## Input material
● ● ● ●

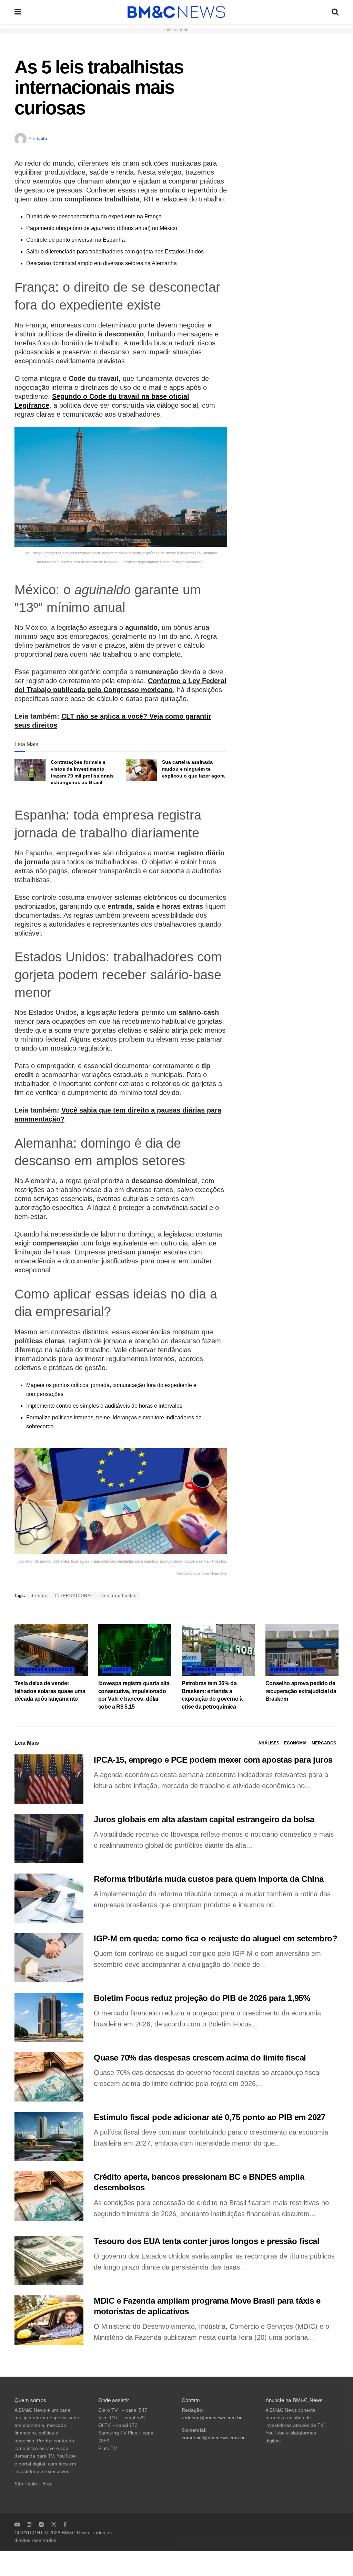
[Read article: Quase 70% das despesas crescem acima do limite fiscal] (48, 2077)
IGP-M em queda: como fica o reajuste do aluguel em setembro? (215, 1938)
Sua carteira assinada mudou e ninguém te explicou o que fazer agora (193, 768)
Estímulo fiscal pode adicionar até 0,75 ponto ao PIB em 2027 (209, 2117)
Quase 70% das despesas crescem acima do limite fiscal (200, 2057)
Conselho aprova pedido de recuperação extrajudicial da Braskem (300, 1691)
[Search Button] (335, 12)
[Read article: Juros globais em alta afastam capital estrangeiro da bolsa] (48, 1838)
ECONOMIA (295, 1743)
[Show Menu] (17, 12)
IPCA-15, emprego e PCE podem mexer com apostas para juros (213, 1759)
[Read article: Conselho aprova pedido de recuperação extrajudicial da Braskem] (302, 1650)
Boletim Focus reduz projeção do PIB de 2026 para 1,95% (202, 1998)
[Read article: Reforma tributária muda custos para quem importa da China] (48, 1898)
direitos (39, 1595)
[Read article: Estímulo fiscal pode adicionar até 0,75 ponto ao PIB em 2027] (48, 2136)
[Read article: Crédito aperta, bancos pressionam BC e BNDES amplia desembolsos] (48, 2196)
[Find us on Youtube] (17, 2524)
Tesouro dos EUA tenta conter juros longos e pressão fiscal (206, 2241)
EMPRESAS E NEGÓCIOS (46, 1670)
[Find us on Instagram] (29, 2524)
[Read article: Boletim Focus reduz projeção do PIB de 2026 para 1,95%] (48, 2017)
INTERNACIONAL (74, 1595)
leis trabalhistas (119, 1595)
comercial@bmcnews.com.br (213, 2437)
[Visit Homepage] (176, 12)
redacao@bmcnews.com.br (212, 2417)
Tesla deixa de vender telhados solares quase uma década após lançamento (49, 1691)
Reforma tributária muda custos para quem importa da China (209, 1879)
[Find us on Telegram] (41, 2524)
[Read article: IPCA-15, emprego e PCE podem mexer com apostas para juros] (48, 1779)
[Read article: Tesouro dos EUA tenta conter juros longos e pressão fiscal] (48, 2260)
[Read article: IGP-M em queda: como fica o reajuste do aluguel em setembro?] (48, 1957)
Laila (42, 138)
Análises (268, 1743)
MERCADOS (116, 1670)
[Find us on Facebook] (65, 2524)
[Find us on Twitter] (54, 2524)
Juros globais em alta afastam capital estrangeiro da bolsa (204, 1819)
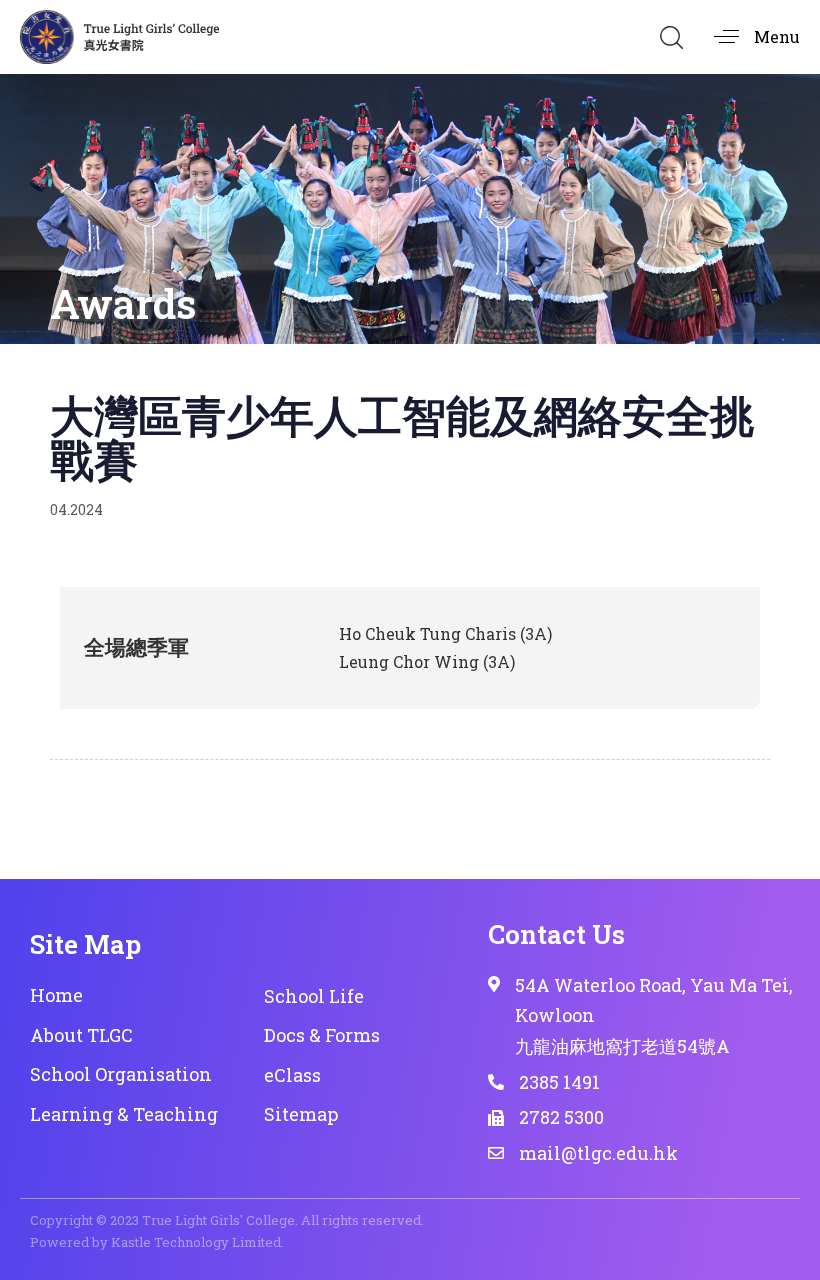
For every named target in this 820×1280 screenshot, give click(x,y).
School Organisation (121, 1074)
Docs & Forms (322, 1035)
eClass (292, 1075)
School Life (314, 996)
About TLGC (81, 1035)
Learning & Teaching (124, 1114)
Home (56, 995)
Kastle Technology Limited (196, 1242)
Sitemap (301, 1114)
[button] (671, 37)
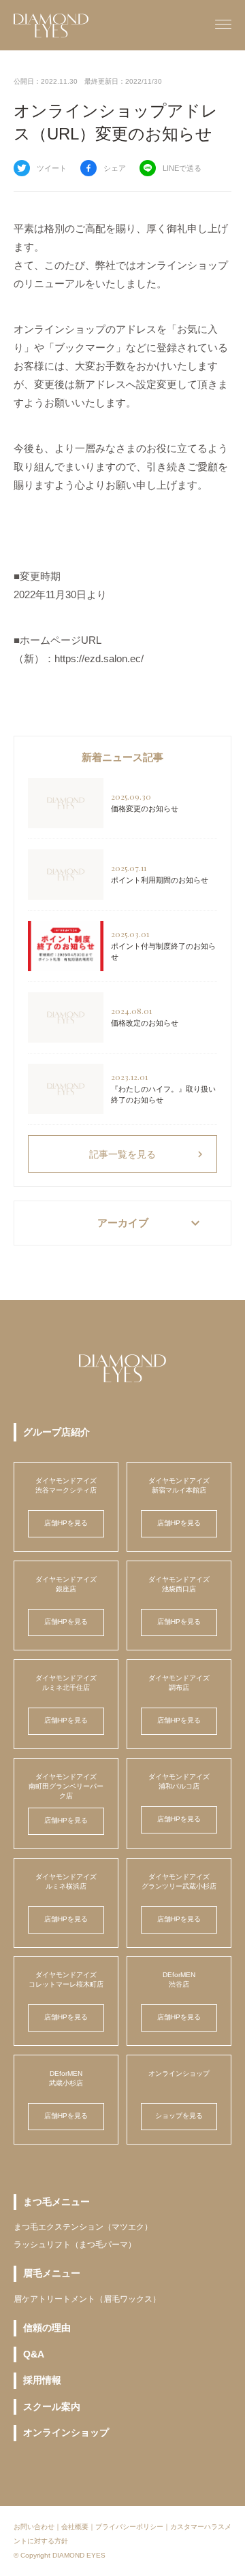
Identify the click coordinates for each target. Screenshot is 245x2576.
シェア (114, 168)
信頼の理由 (47, 2327)
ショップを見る (179, 2115)
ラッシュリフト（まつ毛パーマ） (75, 2244)
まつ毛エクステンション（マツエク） (83, 2227)
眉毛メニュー (51, 2273)
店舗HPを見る (66, 1523)
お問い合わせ (34, 2526)
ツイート (52, 168)
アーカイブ (150, 1223)
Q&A (33, 2354)
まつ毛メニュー (56, 2201)
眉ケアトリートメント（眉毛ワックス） (87, 2299)
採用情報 (42, 2380)
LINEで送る (182, 168)
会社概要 (74, 2526)
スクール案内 (51, 2406)
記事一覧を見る (147, 1154)
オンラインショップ (66, 2432)
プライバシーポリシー (129, 2526)
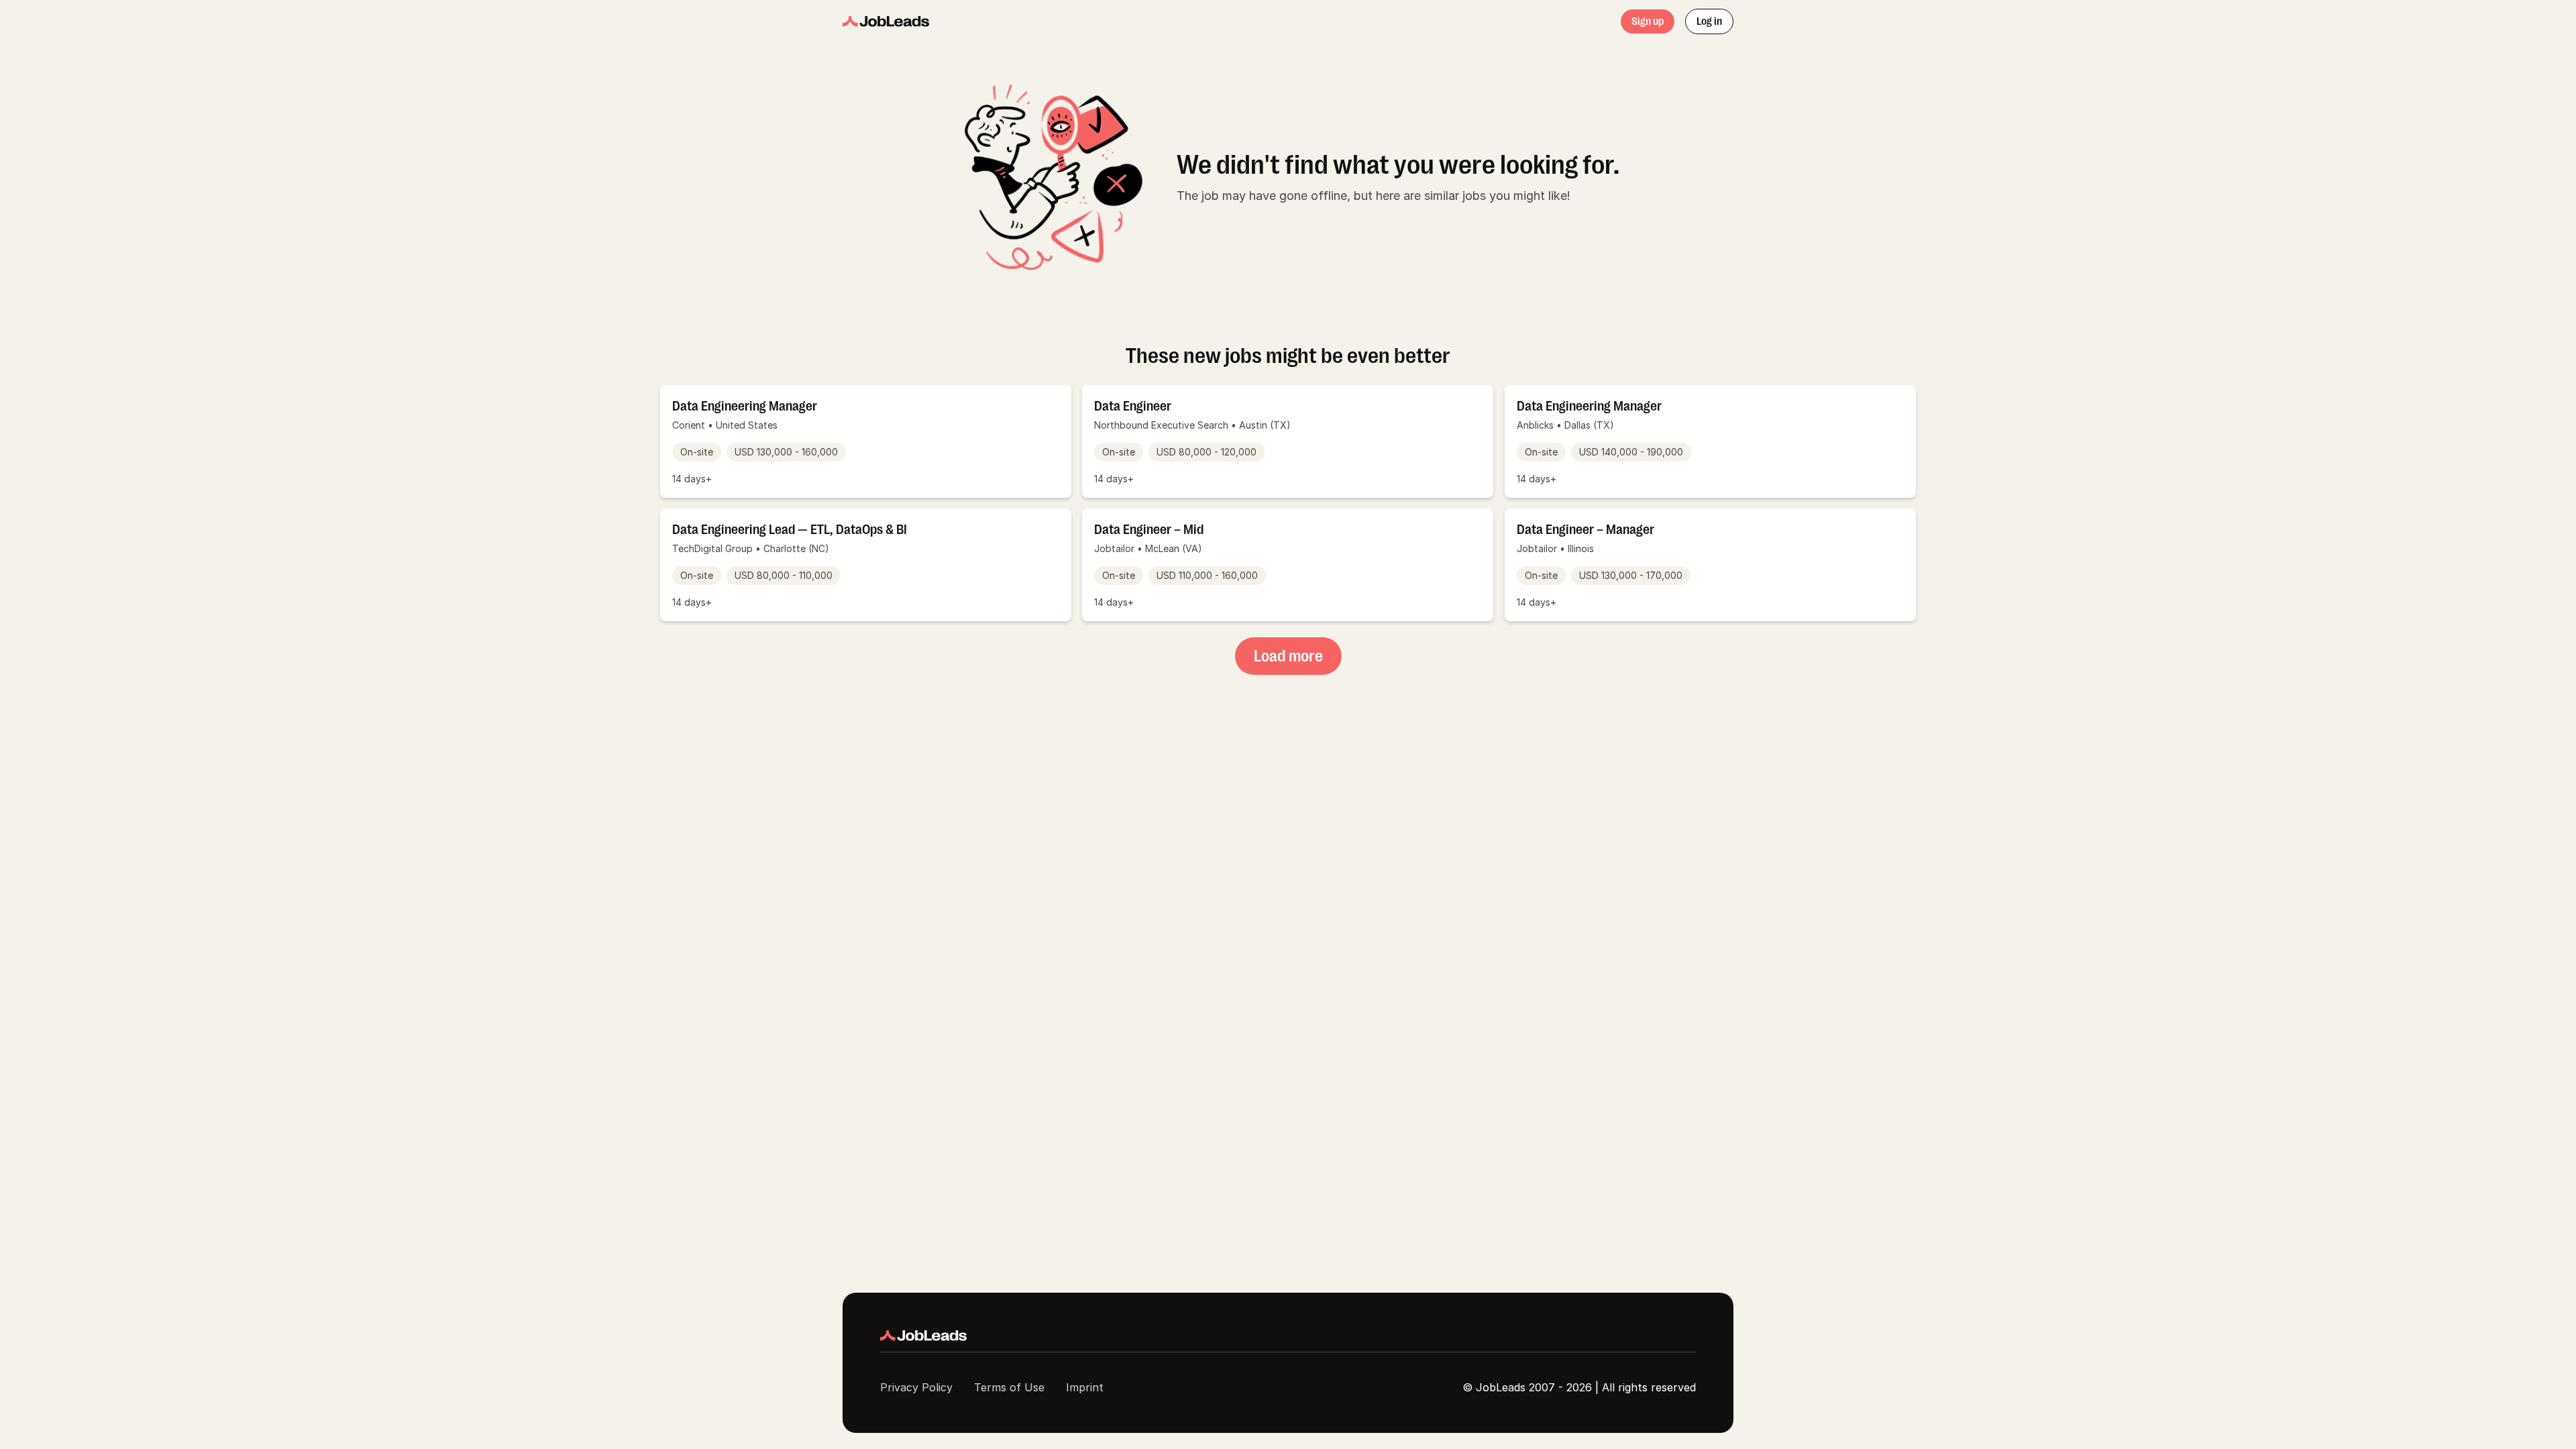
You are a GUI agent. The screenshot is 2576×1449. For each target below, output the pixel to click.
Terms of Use (1009, 1387)
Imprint (1085, 1387)
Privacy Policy (916, 1387)
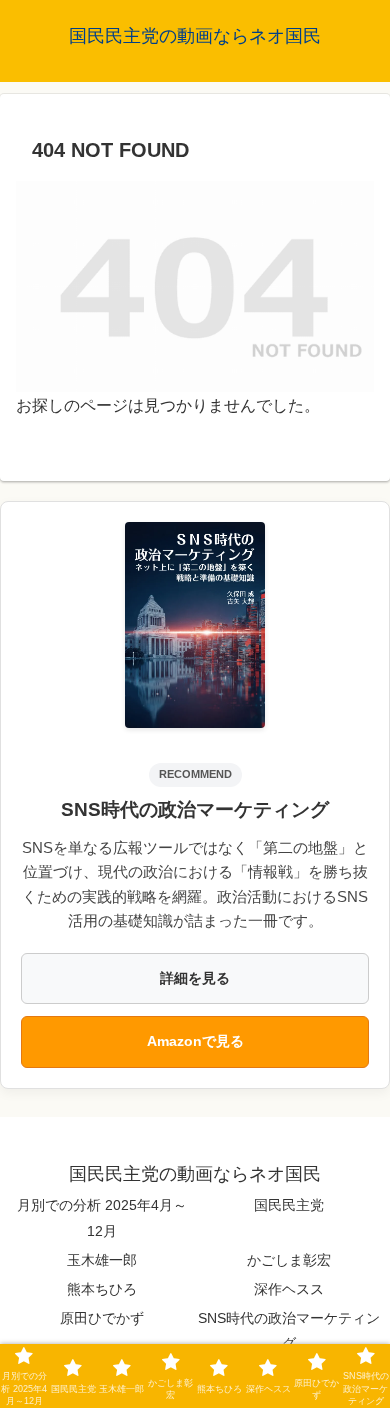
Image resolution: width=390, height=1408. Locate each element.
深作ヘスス (289, 1289)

● ● ● ●

You are asked to output the records precisely as they appear, minus any pictures.

[Read article: Quase 70% das despesas crescem acima do limite fiscal] (48, 2077)
IGP-M em queda: como fica o reajuste do aluguel em setembro? (215, 1938)
Sua carteira assinada mudou e ninguém te explicou o que fazer agora (193, 768)
Estímulo fiscal pode adicionar até 0,75 ponto ao PIB em 2027 (209, 2117)
Quase 70% das despesas crescem acima do limite fiscal (200, 2057)
Conselho aprova pedido de recuperação extrajudicial da Braskem (300, 1691)
[Search Button] (335, 12)
[Read article: Juros globais em alta afastam capital estrangeiro da bolsa] (48, 1838)
ECONOMIA (295, 1743)
[Show Menu] (17, 12)
IPCA-15, emprego e PCE podem mexer com apostas para juros (213, 1759)
[Read article: Conselho aprova pedido de recuperação extrajudicial da Braskem] (302, 1650)
Boletim Focus reduz projeção do PIB de 2026 para 1,95% (202, 1998)
[Read article: Reforma tributária muda custos para quem importa da China] (48, 1898)
direitos (39, 1595)
[Read article: Estímulo fiscal pode adicionar até 0,75 ponto ao PIB em 2027] (48, 2136)
[Read article: Crédito aperta, bancos pressionam BC e BNDES amplia desembolsos] (48, 2196)
[Find us on Youtube] (17, 2524)
Tesouro dos EUA tenta conter juros longos e pressão fiscal (206, 2241)
EMPRESAS E NEGÓCIOS (46, 1670)
[Find us on Instagram] (29, 2524)
[Read article: Boletim Focus reduz projeção do PIB de 2026 para 1,95%] (48, 2017)
INTERNACIONAL (74, 1595)
leis trabalhistas (119, 1595)
comercial@bmcnews.com.br (213, 2437)
[Visit Homepage] (176, 12)
redacao@bmcnews.com.br (212, 2417)
Tesla deixa de vender telhados solares quase uma década após lançamento (49, 1691)
Reforma tributária muda custos para quem importa da China (209, 1879)
[Find us on Telegram] (41, 2524)
[Read article: IPCA-15, emprego e PCE podem mexer com apostas para juros] (48, 1779)
[Read article: Tesouro dos EUA tenta conter juros longos e pressão fiscal] (48, 2260)
[Read article: IGP-M em queda: como fica o reajuste do aluguel em setembro?] (48, 1957)
Laila (42, 138)
Análises (268, 1743)
MERCADOS (116, 1670)
[Find us on Facebook] (65, 2524)
[Find us on Twitter] (54, 2524)
Juros globais em alta afastam capital estrangeiro da bolsa (204, 1819)
For every named target in this 820×1280 screenshot, give click(x,y).
School Organisation (121, 1074)
Docs & Forms (322, 1035)
eClass (292, 1075)
School Life (314, 996)
About TLGC (81, 1035)
Learning & Teaching (124, 1114)
Home (56, 995)
Kastle Technology Limited (196, 1242)
Sitemap (301, 1114)
[button] (671, 37)
Identify the click coordinates for each target. Screenshot is 245x2576.
シェア (114, 168)
信頼の理由 (47, 2327)
ショップを見る (179, 2115)
ラッシュリフト（まつ毛パーマ） (75, 2244)
まつ毛エクステンション（マツエク） (83, 2227)
眉毛メニュー (51, 2273)
店舗HPを見る (66, 1523)
お問い合わせ (34, 2526)
ツイート (52, 168)
アーカイブ (150, 1223)
Q&A (33, 2354)
まつ毛メニュー (56, 2201)
眉ケアトリートメント（眉毛ワックス） (87, 2299)
採用情報 (42, 2380)
LINEで送る (182, 168)
会社概要 (74, 2526)
スクール案内 (51, 2406)
記事一覧を見る (147, 1154)
オンラインショップ (66, 2432)
プライバシーポリシー (129, 2526)
You are a GUI agent. The screenshot is 2576×1449. For each target below, output the pixel to click.
Terms of Use (1009, 1387)
Imprint (1085, 1387)
Privacy Policy (916, 1387)
Image resolution: width=390, height=1408. Locate each element.
深作ヘスス (289, 1289)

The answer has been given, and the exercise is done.